-------- Data for analysis --------

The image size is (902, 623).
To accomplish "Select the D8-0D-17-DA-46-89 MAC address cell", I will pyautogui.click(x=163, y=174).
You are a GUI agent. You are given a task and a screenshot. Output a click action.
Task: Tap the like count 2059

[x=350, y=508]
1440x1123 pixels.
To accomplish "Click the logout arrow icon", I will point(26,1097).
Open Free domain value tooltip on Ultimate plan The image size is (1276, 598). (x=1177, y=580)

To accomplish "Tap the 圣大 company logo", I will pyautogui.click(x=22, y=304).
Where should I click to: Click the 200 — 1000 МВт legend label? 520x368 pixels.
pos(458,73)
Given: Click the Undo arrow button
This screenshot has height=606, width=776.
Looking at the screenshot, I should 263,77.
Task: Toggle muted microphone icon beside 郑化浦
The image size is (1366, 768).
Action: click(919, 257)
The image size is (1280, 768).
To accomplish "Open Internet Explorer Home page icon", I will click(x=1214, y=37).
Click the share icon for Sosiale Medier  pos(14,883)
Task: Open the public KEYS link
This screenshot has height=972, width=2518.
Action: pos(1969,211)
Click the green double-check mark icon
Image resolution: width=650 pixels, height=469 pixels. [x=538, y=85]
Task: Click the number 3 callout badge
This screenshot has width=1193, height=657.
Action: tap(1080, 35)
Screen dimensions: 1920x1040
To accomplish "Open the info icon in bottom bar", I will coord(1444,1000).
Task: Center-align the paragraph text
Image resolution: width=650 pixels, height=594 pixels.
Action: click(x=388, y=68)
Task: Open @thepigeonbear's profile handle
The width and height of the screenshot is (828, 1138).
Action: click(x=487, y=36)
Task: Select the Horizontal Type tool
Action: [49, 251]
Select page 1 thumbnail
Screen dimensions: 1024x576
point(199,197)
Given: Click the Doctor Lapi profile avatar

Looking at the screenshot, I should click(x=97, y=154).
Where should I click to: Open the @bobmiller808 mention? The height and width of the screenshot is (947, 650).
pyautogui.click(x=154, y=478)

--------

• **Task objective**:
Copy every line of the data where "will" is found.

• **Answer to the problem**:
To accomplish "Select the D8-0D-17-DA-46-89 MAC address cell", I will pyautogui.click(x=163, y=174).
To accomplish "Click the logout arrow icon", I will point(26,1097).
To accomplish "Tap the 圣大 company logo", I will pyautogui.click(x=22, y=304).
To accomplish "Open Internet Explorer Home page icon", I will click(x=1214, y=37).
To accomplish "Open the info icon in bottom bar", I will coord(1444,1000).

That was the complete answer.